Collaborative Intelligence Week in Review - 06Sept2024
Best business article(s) I read this week…
The Crowdless Future? Generative AI and Creative Problem-Solving
This Harvard Business School Working Paper presents findings from a study that compares business ideas generated by humans working alone and humans working with AI. Their findings show that human-only solutions demonstrated greater novelty, but human-AI-generated ideas were superior regarding strategic viability, environmental and financial value, and overall quality. A key insight is that human-guided AI solutions, especially those using differentiated search techniques, outperform independent AI searches in generating more innovative outputs.
Rewiring the way McKinsey works with Lilli, our generative AI platform
This is a case study published by McKinsey & Company detailing how it uses generative AI as a knowledge management platform. It’s a quick read with lots of interactive graphics.
Best technical article(s) I read this week…
OLMoE: An open, small, and state-of-the-art mixture-of-experts model
The Allen Institute for AI (AI2), in conjunction with Contextual AI, released OLMoE, an open-source Mixture of Experts (MoE) model. As the authors write, “mixture-of-experts architectures have become a core technology used by closed AI labs to more efficiently serve and train leading language models.” The source code, the training data, the training performance data, and the research paper are all available from the link above.
Configurable Foundation Models: Building LLMs from a Modular Perspective
This article describes a method for the modular construction of large language models (LLMs) that breaks them into functional components called "bricks." These bricks can be emergent (formed during pre-training) or customized (added post-training), enabling efficient LLM updates, scaling, and task specialization.
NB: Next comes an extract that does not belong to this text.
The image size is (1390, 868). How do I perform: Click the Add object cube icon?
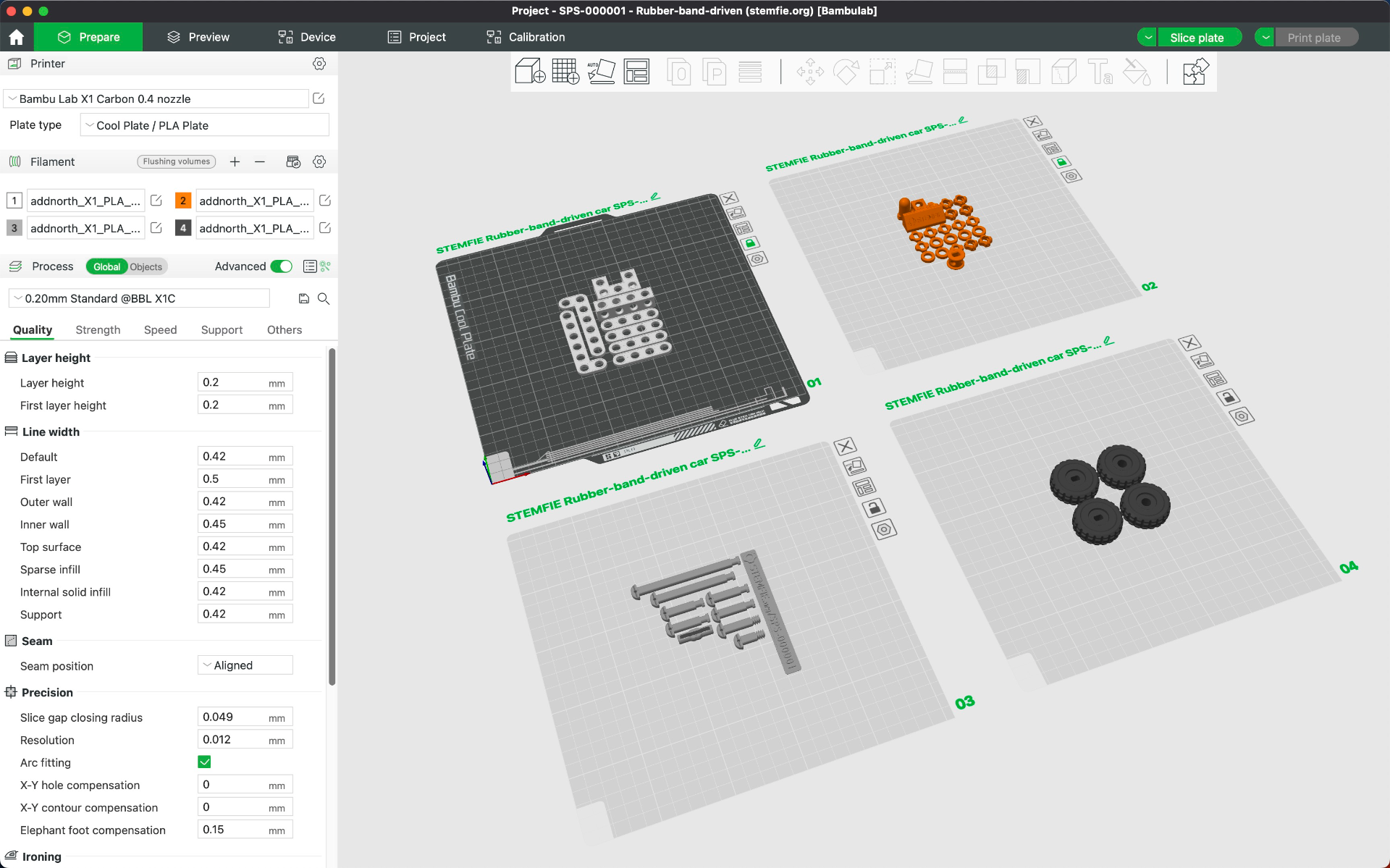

This approach optimizes computational efficiency, reusability, and adaptability.
Other items I found valuable/interesting…
How digital twins could save time, money, and lives in developing prescription drugs
The article discusses how digital twins are revolutionizing drug development by simulating human organs, cellular structures, and patient health conditions. These simulations can predict outcomes in clinical trials, streamline drug discovery, and improve the personalization of treatments.
Augmented tomorrow: Augmented Reality (AR) experiences beyond smartphones
This Ericsson ConsumerLab report presents research findings from 10 global markets on augmented reality and mixed reality (MR) trends. Two key findings:
The number of consumers combining smartphones and AR devices will double in the next five years.
Consumers want on-the-go AR devices and are willing to pay 20 percent more for portability.
Automation’s Biggest Challenges: Full Human-Robot Collaboration
This Association for Advancing Automation article summarizes how collaborative robots are used today and identifies what other advancements are required to achieve “full collaboration.”
Coolest thing I saw…
This short fiction piece envisions what life will be like 125 years from now. It may not be “cool” in the strictest sense, but it was thought-provoking.
A company that caught my eye…
When it was announced, I wrote about Illya Sutskever’s (OpenAI co-founder and its former Chief Scientist) new startup. It caught my eye again this week when it announced it had closed a $1B SEED round. Not a seed round that produced a $1B post-money valuation. It took in $1B in investment from VCs such as A16Z and Sequoia.